At the age of 12 he ran away from the monastery and joined the circus. He became an actor, and in Carson City, Nevada, he met Dion Boucicault (whose thumb he is rumored to have worn on a chain about his neck as inspiration.) His off-stage life was often extravagant and bizarre. As a director, he would rip out his pocket watch and stamp it to pieces in front of his actors (he kept a stockpile of these cheap watches for just this purpose). And it was reported that he once dragged actress Leslie Carter around the stage by her red hair to inspire emotion and passion in her performance. I'm just sayin' here that I know it would have surely have inspired ME! Anyhow, this is the way I remember it from my theater history classes long ago. If I remember it wrong, please let me know....)

Thursday, April 24, 2008

#24 Girls

She's the kind of girl who will rescue stranded earthworms on rainy days.
. . .

At the school bus stop early this morning--yes, it's raining again--a worm fell into a puddle in the gutter. Everyone there surrounded the puddle to watch. One of the dad's there saw it as a teaching opportunity and they began a discussion on respiration. My first impulse was to pull the worm out, but I (being the self-conscious old codger that I am) was too concerned that this guy would think I was a crazy lady. I decided to wait until everyone was gone to do it. By that time the poor worm would have drowned. So, one of the little girls there did it! She walked right in, took him in hand and laid him in the grass. Hurrah for her! Boo for me....

Speaking of first reaction to this Texas/polygamy thing was acute embarrassment. I just wanted this whole affair being blasted out into the world by CNN and everyone else to go away. IT won't. And yes, I was embarrassed by my peculiar FLDS fringe-cousins (most of you already know I am LDS) with their peculiar hair-dos, and their funny dresses and wierd lifestyle....and I am appalled at the idea of a thirteen-year-old girl marrying a fifty-year-old man and having babies. Even though one of my great-grandfathers had two wives at once, I find the principle of polygamy incomprehensible. Most of us believe in obeying the laws. These people live in a world apart (or think they do).
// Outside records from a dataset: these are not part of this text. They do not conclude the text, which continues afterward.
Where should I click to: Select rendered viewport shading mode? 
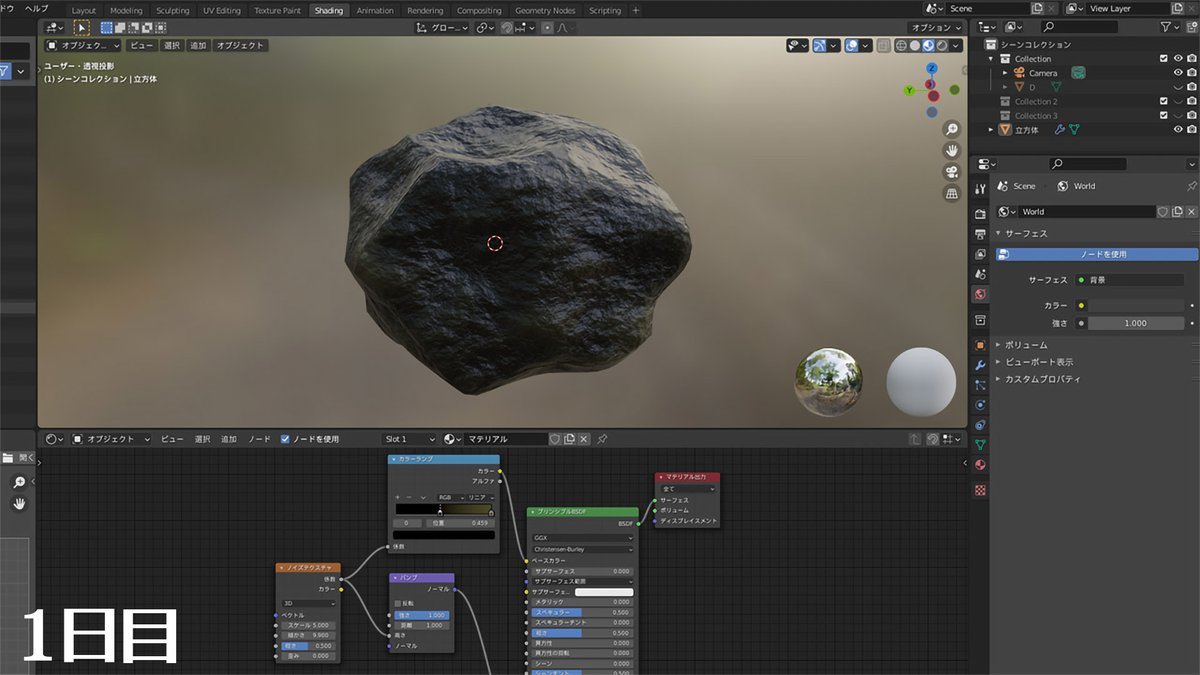pos(942,45)
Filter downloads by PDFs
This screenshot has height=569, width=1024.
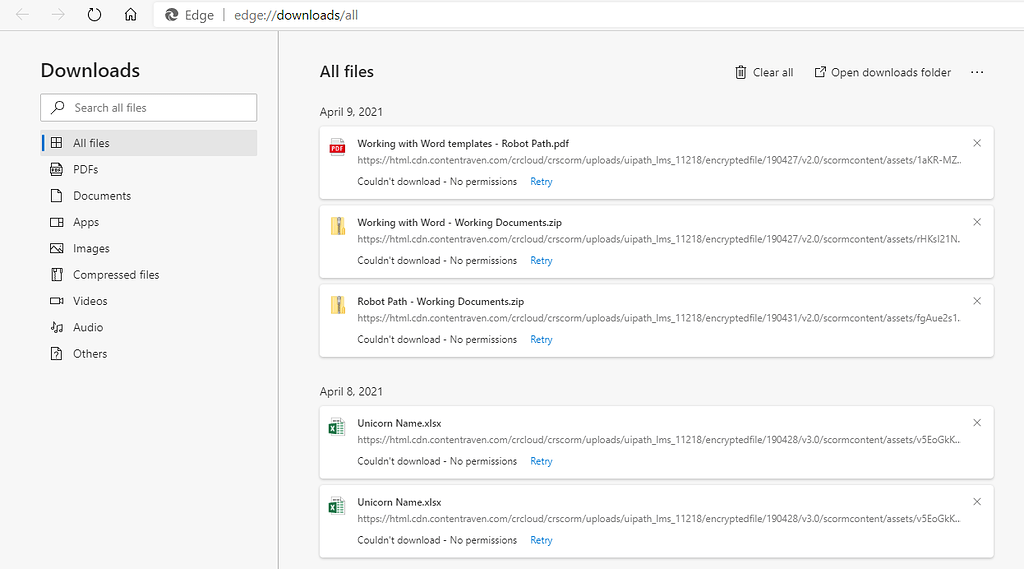click(x=85, y=170)
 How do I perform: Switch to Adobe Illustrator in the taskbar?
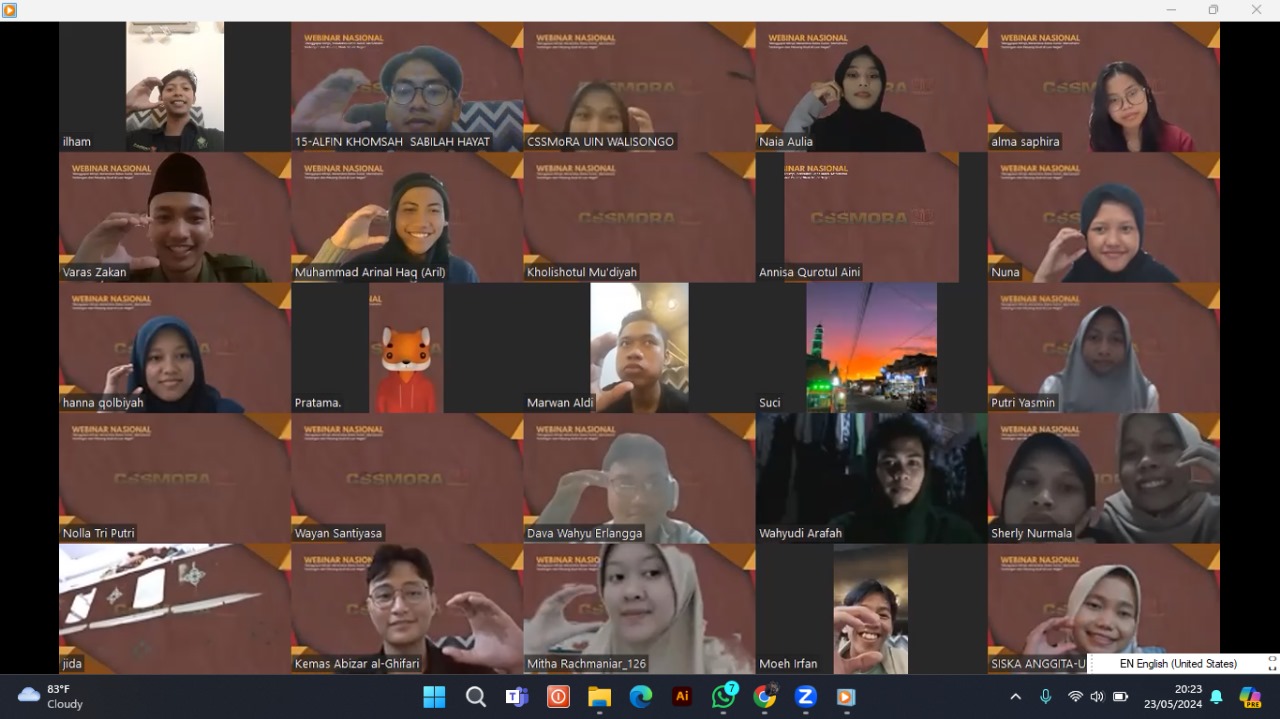click(x=682, y=697)
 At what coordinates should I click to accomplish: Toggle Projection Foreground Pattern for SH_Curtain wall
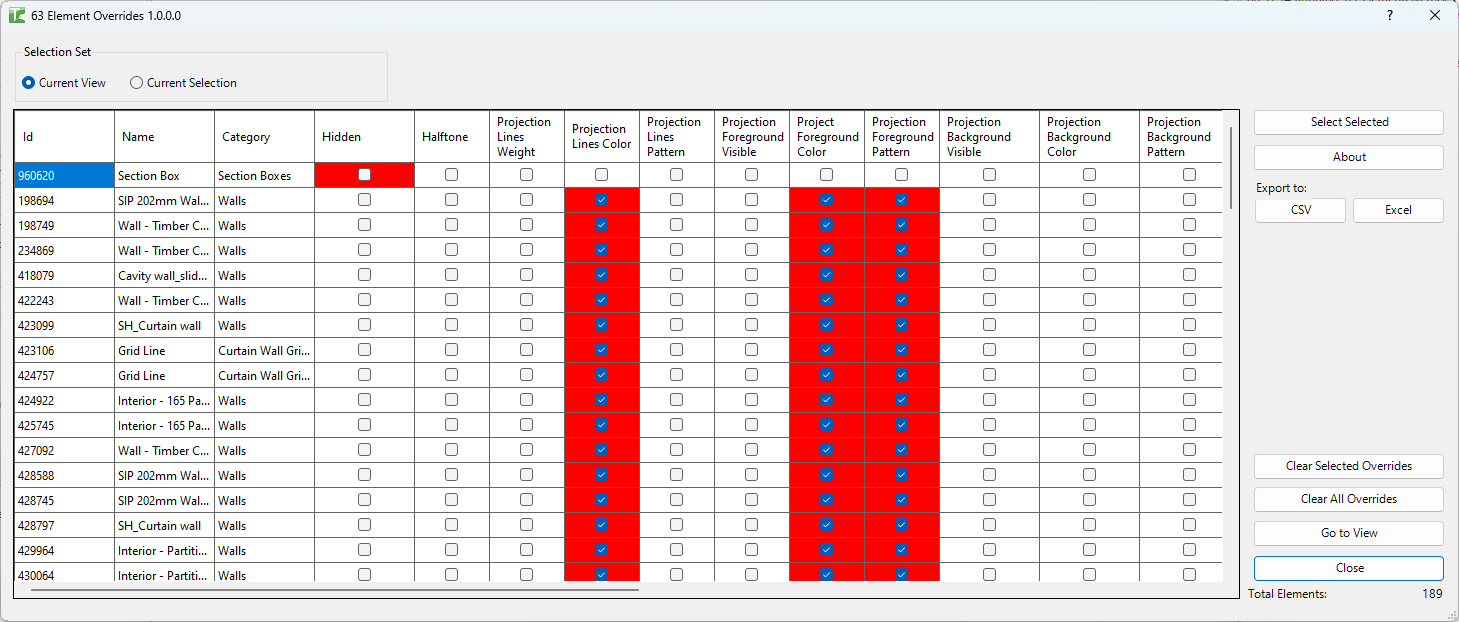[901, 325]
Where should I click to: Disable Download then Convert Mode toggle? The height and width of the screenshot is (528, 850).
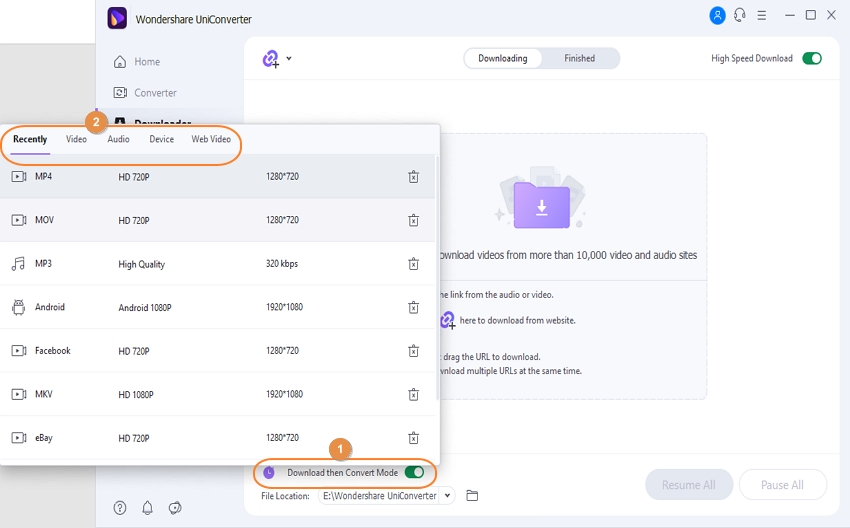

BUT--they are a part of American society, if not culture. Their constitutional rights have been grossly violated, and the seven hundred Texas authorities were WRONG to go like gangbusters into this community with their tanks and machine guns and M-16 rifles and badges and helmets and begin storming into homes (and their temple) on the flimsy evidence of one phone call that turned out to be a hoax. The caller was NOT an abused 16-year-old, but a disturbed 33-year-old Colorado woman who has done this sort of thing before.

STILL--the state's police and do-gooder child protection people continued to remove 437 (Can they count? They first said 416!) innocent children from their homes and families. I think this is outrageous! The authorities broke into private homes and essentially kidnapped hundreds of children! WITHOUT EVIDENCE. Think: The invasion of Iraq and WMD's that were never found. What an arrogant and unmitigated disaster that was. Think: The Gulf of Tonkin incident (never happened) that led us into Viet Nam. People looking for excuses to do the WRONG thing.

If there are people guilty of doing bad things they should be punished, and their crimes stopped. But not like this. These are Americans, people, just like you and me. If they can break into their homes without evidence, they can break into yours. If they can break into their sacred places, they can break into mine. Who will be next? Probably me, because my brand of Christianity is not "mainstream" and I wear funny underwear. You might be next, because you are Amish, or Muslim, or Seventh Day Adventist, or because you home-school your children, or because you protest the war, or are Gay or Jewish.... It doesn't take a great leap of imagination to see where this might go. And it must not!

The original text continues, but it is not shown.